## Texto para revisão:
◆ ◆ ◆ ◆ ◆

Uma pesquisa feita pelo Observatório da Alimentação Escolar (ÓAÊ) revela que, durante a pandemia, estados e municípios não usaram adequadamente o Programa Nacional de Alimentação Escolar (PNAE). Segundo os dados, 23% dos estudantes ouvidos não receberam nenhum tipo de assistência alimentar do PNAE, entre abril de 2020 e julho de 2021. Apenas 14% receberam cestas de alimentos ou cartões alimentação todos os meses e 21% receberam assistência alimentar de suas escolas apenas uma única vez.
O levantamento foi feito com 900 estudantes da rede básica pública de ensino em 215 municípios espalhados pelos 26 estados brasileiros e Distrito Federal.

◆ ◆ ◆ ◆ ◆

## Dados para análise:
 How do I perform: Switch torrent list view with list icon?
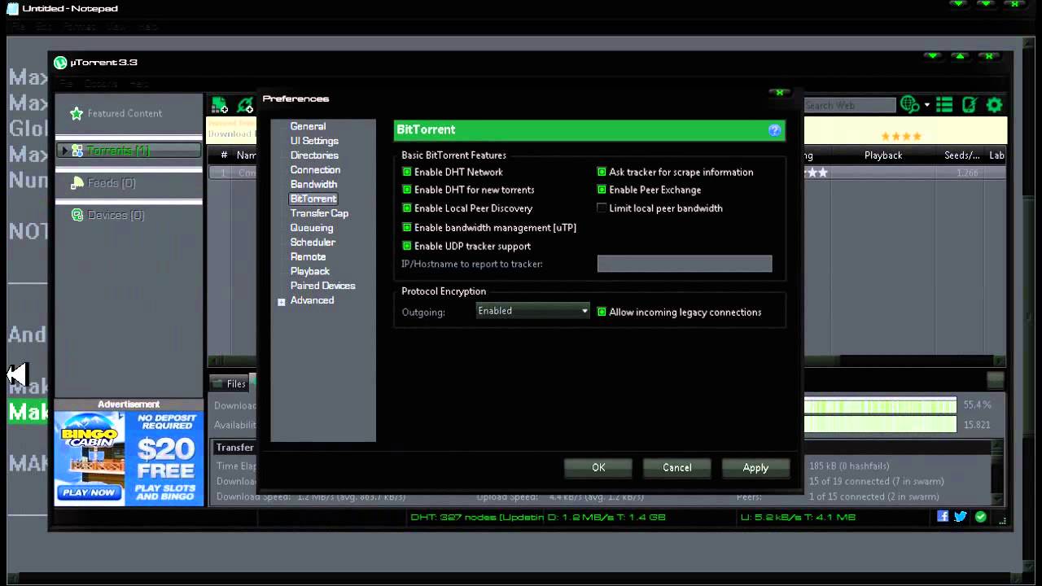[x=944, y=105]
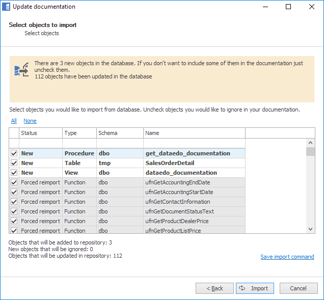Uncheck the get_dataedo_documentation procedure checkbox

coord(14,153)
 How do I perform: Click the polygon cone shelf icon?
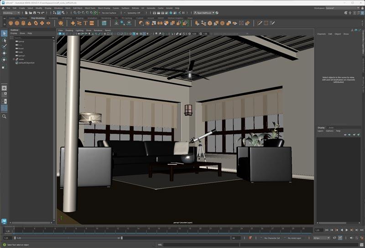coord(30,23)
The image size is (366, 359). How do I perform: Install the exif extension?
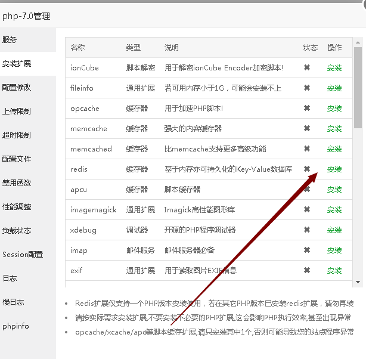tap(334, 271)
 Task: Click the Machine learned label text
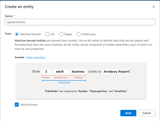(x=30, y=34)
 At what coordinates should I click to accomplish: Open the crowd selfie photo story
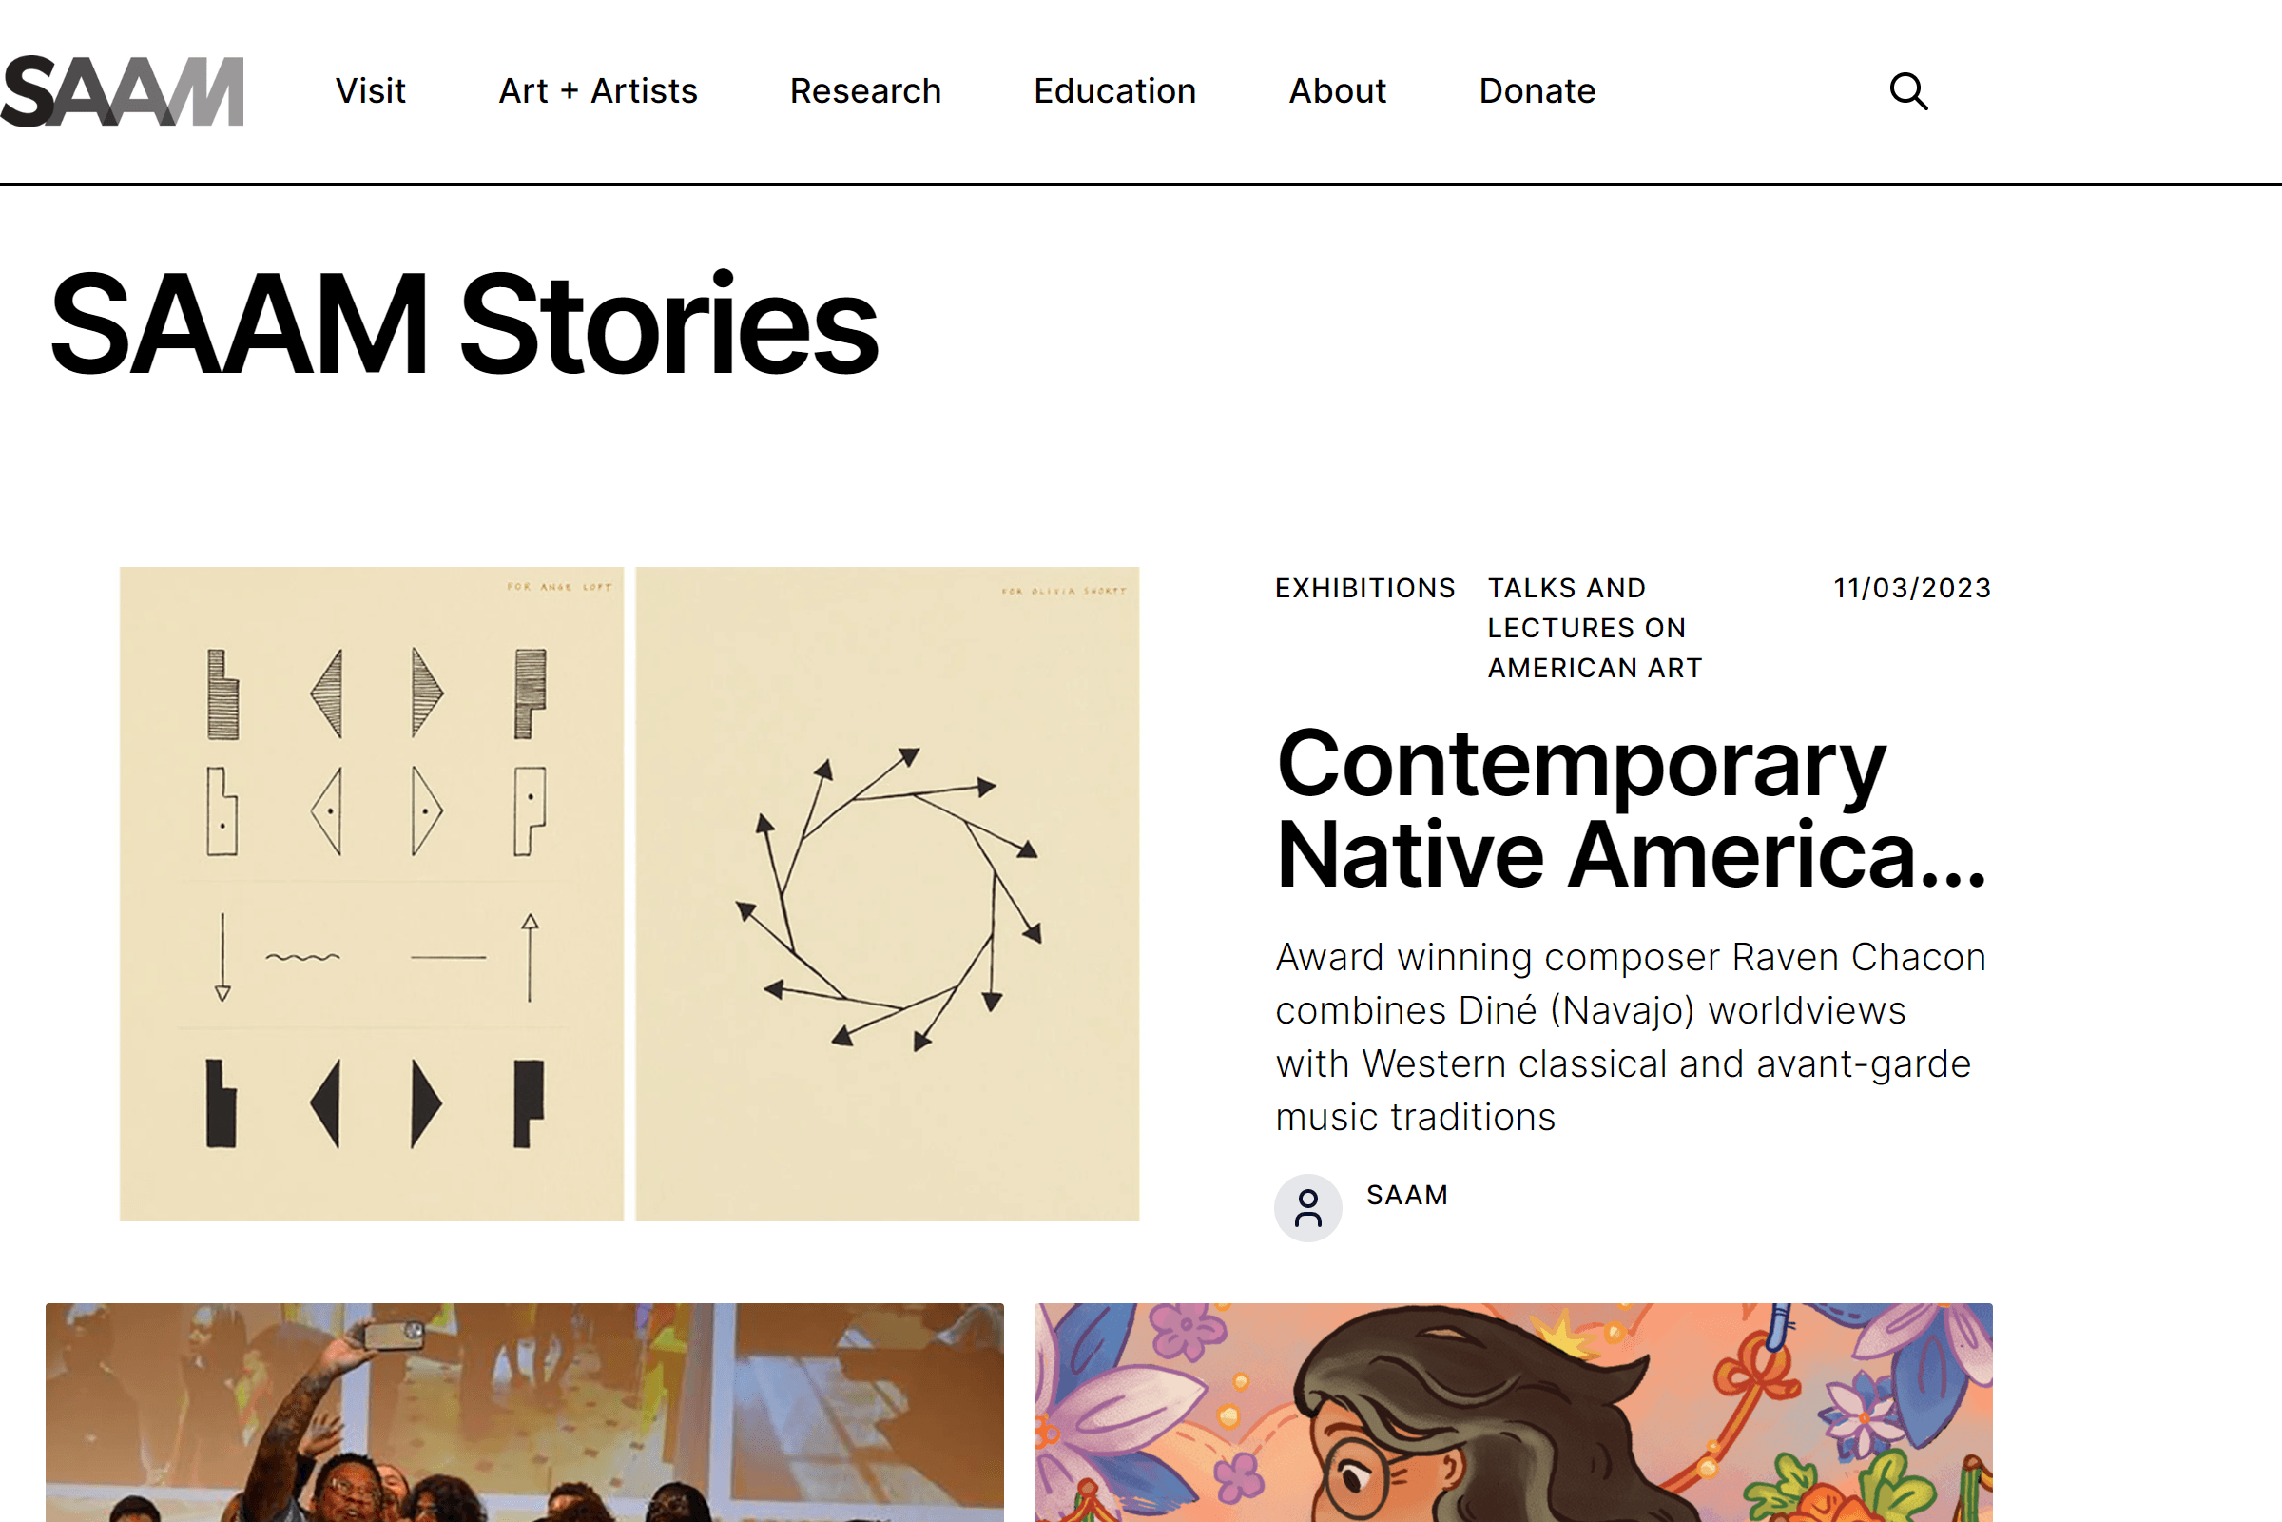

◆ ◆ ◆ ◆ ◆

## Tarefa solicitada:
Com base no texto sobre alimentação escolar, responda às perguntas a seguir.
(a) Que organização realizou a pesquisa?
(b) Que percentual dos estudantes ouvidos não recebeu nenhum tipo de assistência alimentar do PNAE entre abril de 2020 e julho de 2021?
(c) Com quantos estudantes foi feito o levantamento?
A listagem não guarda relação com o texto sobre alimentação escolar.

## Resposta final:
(a) O Observatório da Alimentação Escolar (ÓAÊ).
(b) 23%.
(c) Com 900 estudantes.